Convenient Care: The Insulin Pump
Insulin pumps deliver a steady stream of insulin, which most closely mimics a natural state, experts say.
But while the insulin pump is for many people an improvement over multiple daily injections, it requires a dedicated and savvy operator to make it work. The user still has to perform multiple daily blood tests to check for glucose levels, and must know how to program in the right insulin dose after each test; currently available pumps can neither sense current glucose levels nor can they automatically adjust insulin levels.
"It's just a different tool for delivering insulin; the person still needs to input the doses, and to get the most out of the pump one still has to be pretty knowledgeable and skilled in diabetes self-management. It's not a tool for the novice," Wolpert says.

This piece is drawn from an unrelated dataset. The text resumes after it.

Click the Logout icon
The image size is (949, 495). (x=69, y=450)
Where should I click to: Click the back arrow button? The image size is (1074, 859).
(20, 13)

"It isn't right for everyone," agrees Michael Freemark, MD, professor of pediatrics and chief of the endocrine and diabetes division at Duke University Medical Center in Durham, N.C. "It requires a strongly committed family and an experienced diabetes team."
You're Never Too Young...
Yet with the right supervision and support from dedicated caregivers, even infants or toddlers with type 1 diabetes can benefit from the use of insulin pumps, Freemark tells WebMD.
"If you have a very conscientious, careful, reliable family who's willing to monitor the use of the pump closely, I think in many ways that pump therapy is more effective in very young children than it is in teenagers who are out on their own and entirely responsible for their care independent of their parents," he says.

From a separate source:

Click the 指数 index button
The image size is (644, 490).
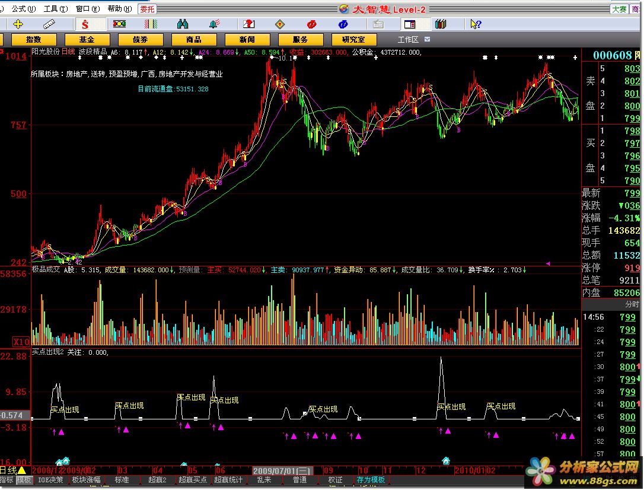click(x=34, y=40)
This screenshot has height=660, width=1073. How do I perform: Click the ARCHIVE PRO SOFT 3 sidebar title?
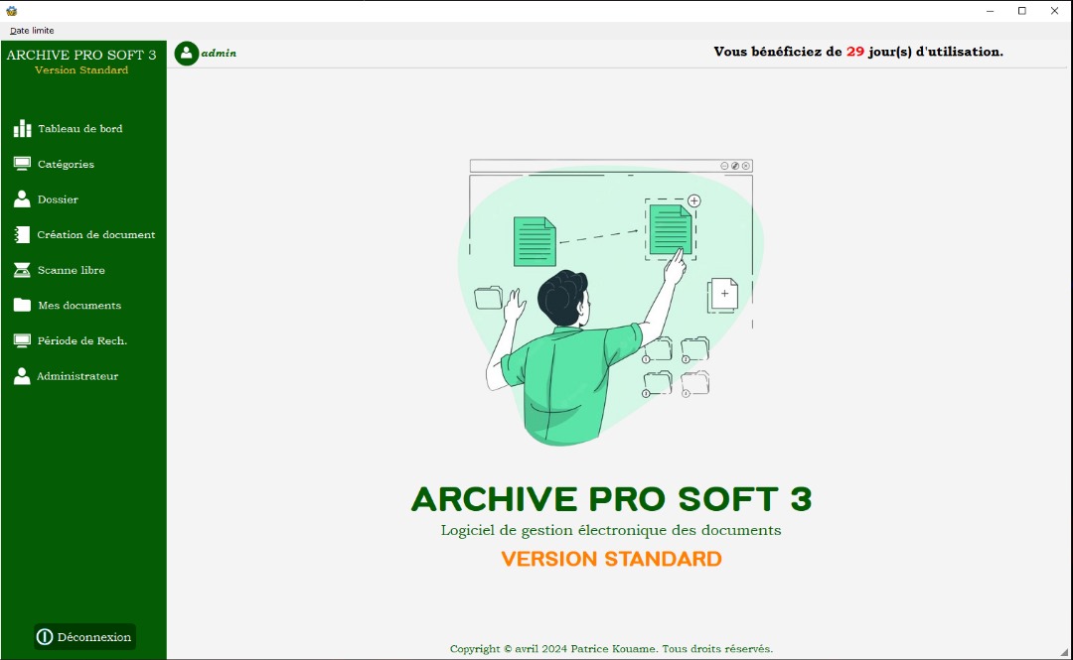pos(81,55)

Freemark and colleagues performed a small pilot study of insulin pumps in young children, and found that the pumps reduced the number of episodes of severe hypoglycemia (abnormally low blood sugar) by a factor of five compared with insulin injections. The parents, when interviewed by the researchers, expressed greater confidence in their ability to manage their children's diabetes and a general improvement in the family's quality of life.
Insulin pumps may be particularly beneficial for children because their unpredictable food intake and energy expenditure make it difficult for parents to judge how much insulin they should give by injection ahead of time. In addition, because their small bodies require only fractions of adult insulin doses, "it's almost impossible to do it accurately through injections. I would venture to say that it isn't possible to administer quarter of half units of insulin accurately by insulin syringes," Freemark says.